Start of RECORD EXTRACTS

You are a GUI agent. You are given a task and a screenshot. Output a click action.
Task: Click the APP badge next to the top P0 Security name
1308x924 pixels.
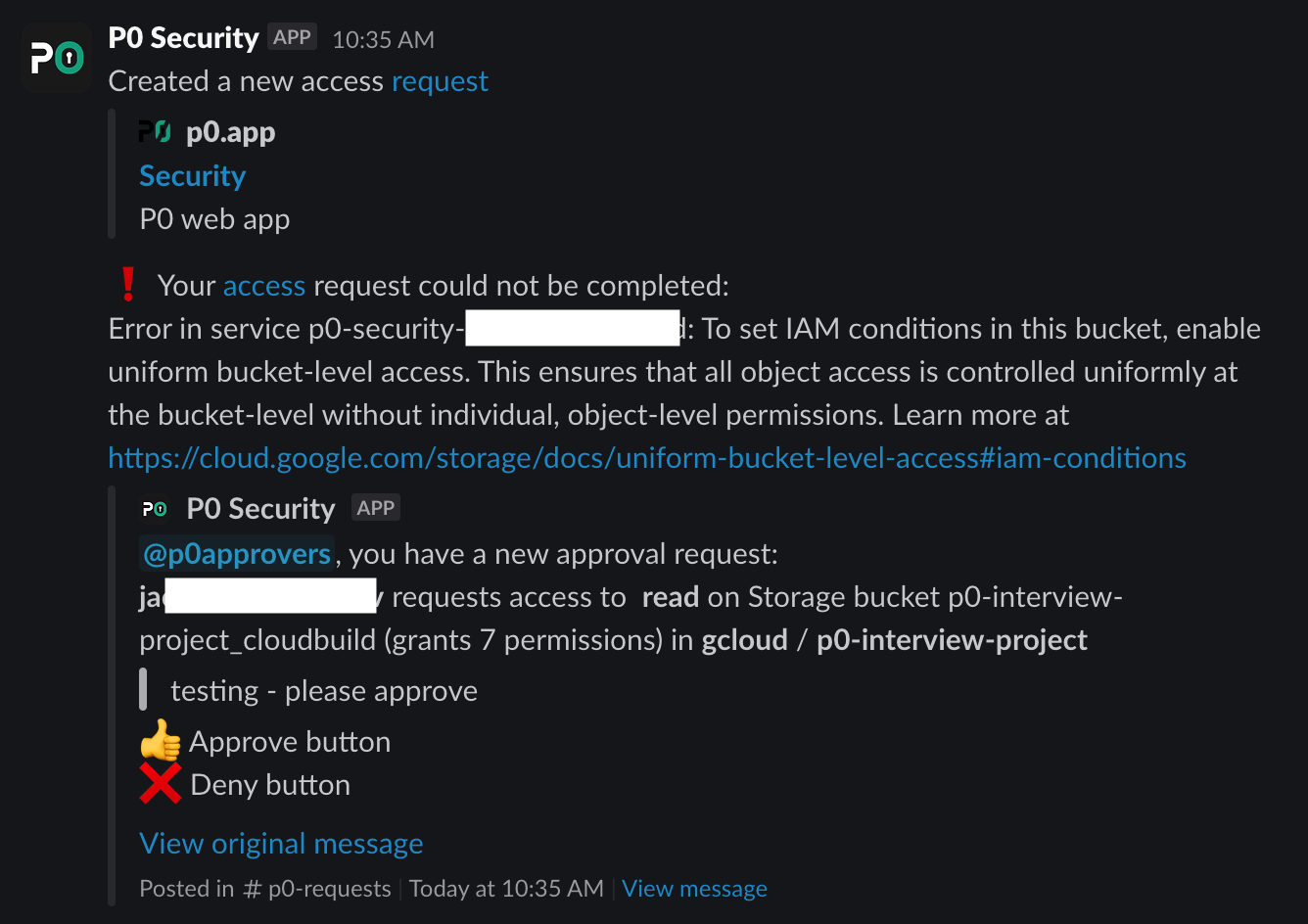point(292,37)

End of RECORD EXTRACTS
Start of RECORD EXTRACTS

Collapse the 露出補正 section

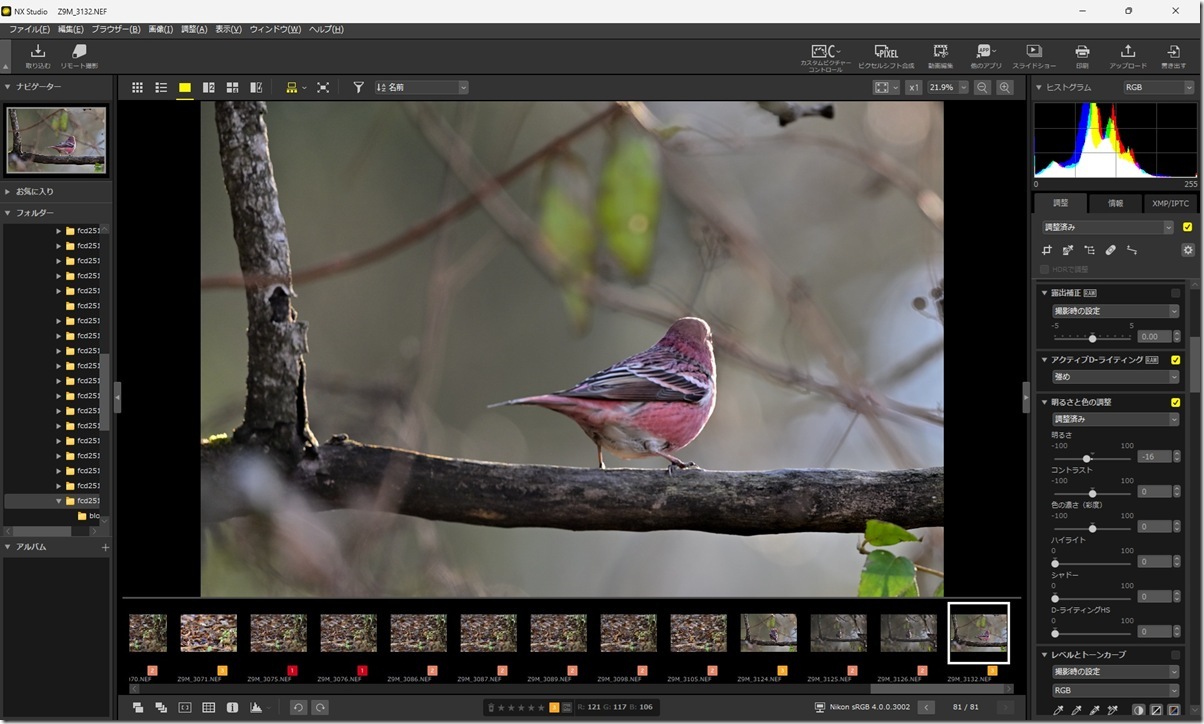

End of RECORD EXTRACTS
Start of RECORD EXTRACTS

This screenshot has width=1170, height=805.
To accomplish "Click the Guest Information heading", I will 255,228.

End of RECORD EXTRACTS

**TASK**
Filter the entries above down to the lines that hold the word "screenshot", and copy those lines.

**RESPONSE FOR THIS EXERCISE**
You are a GUI agent. You are given a task and a screenshot. Output a click action.
This screenshot has width=1170, height=805.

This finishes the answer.